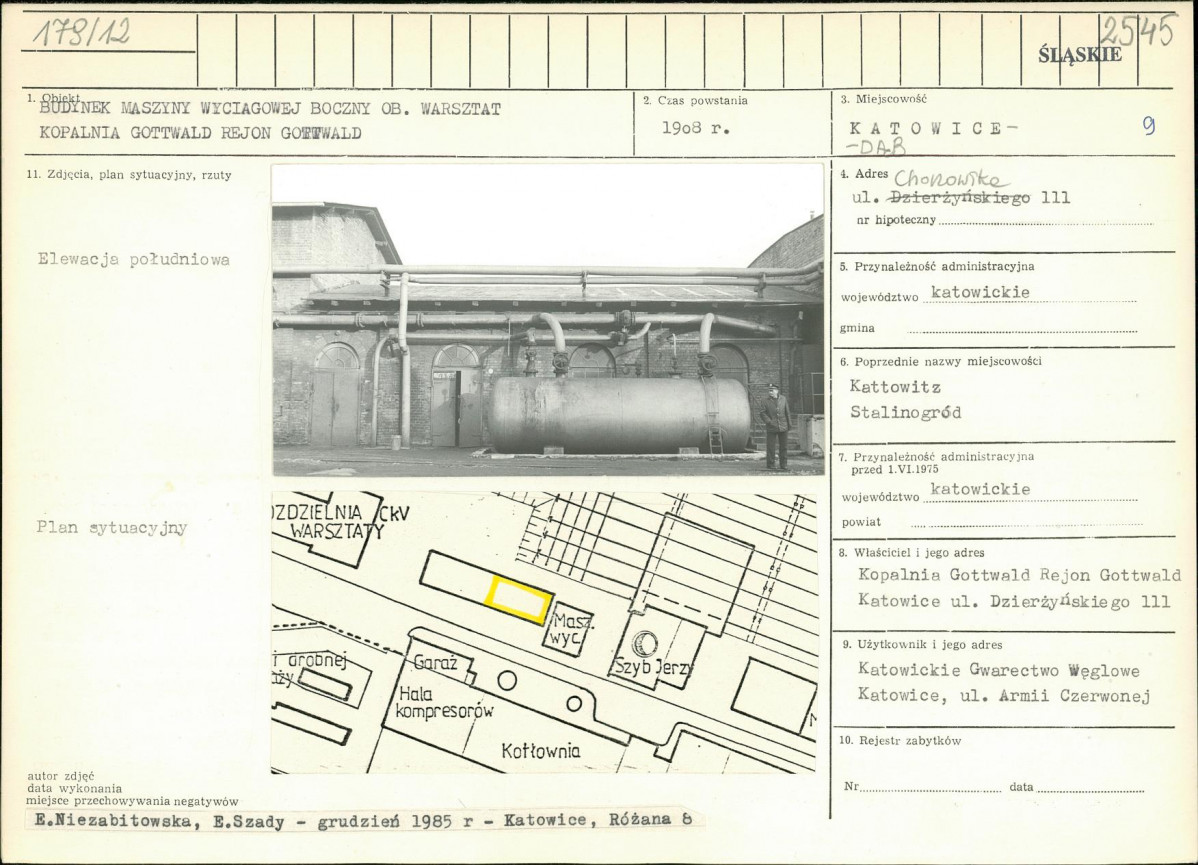Click the man standing beside the tank

tap(775, 425)
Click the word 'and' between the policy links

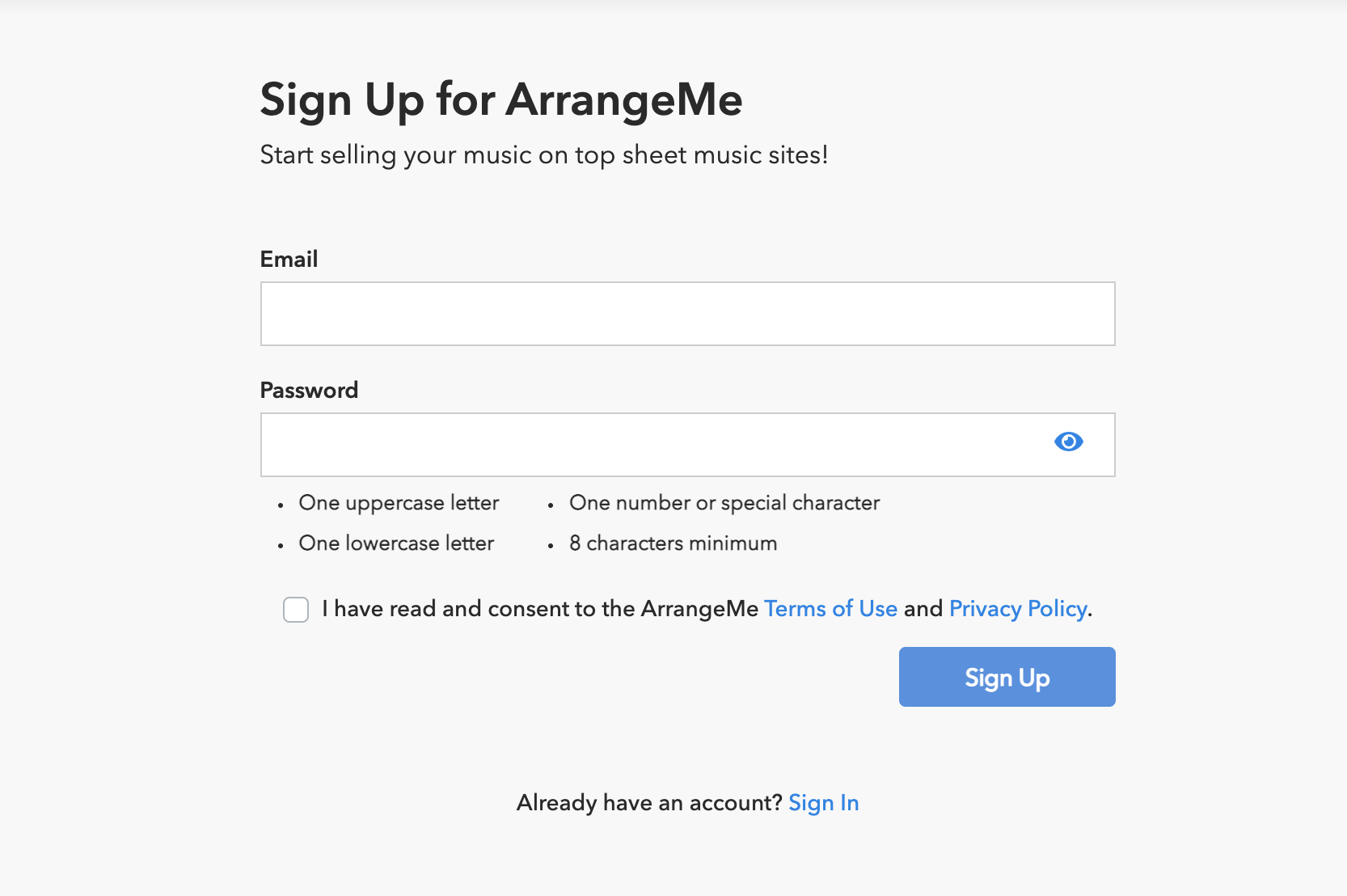tap(923, 608)
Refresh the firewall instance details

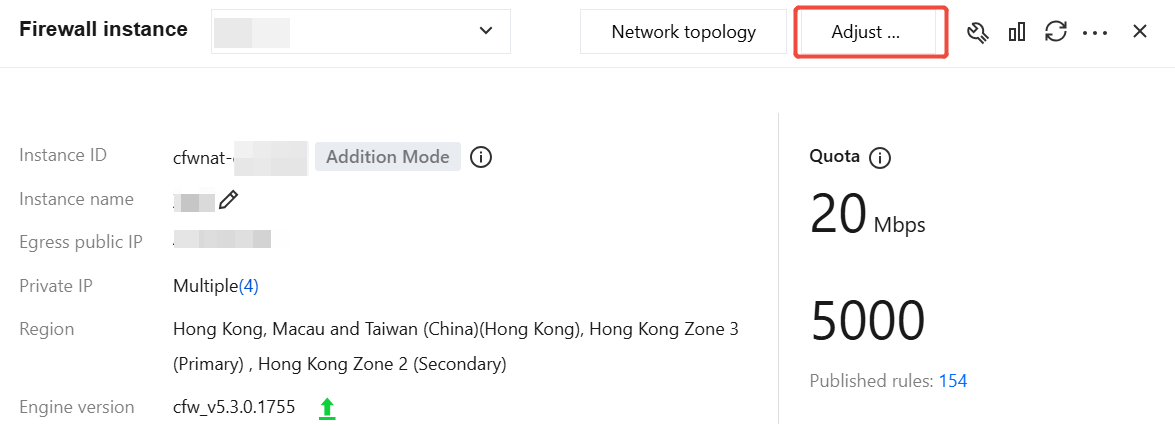[x=1056, y=32]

################

### Task details
Copy exactly the lines from the line containing "Click the word 'and' between the policy links" through the last line of the records, both included, and omit every picture.

### Problem solution
Click the word 'and' between the policy links

tap(923, 608)
Refresh the firewall instance details

[x=1056, y=32]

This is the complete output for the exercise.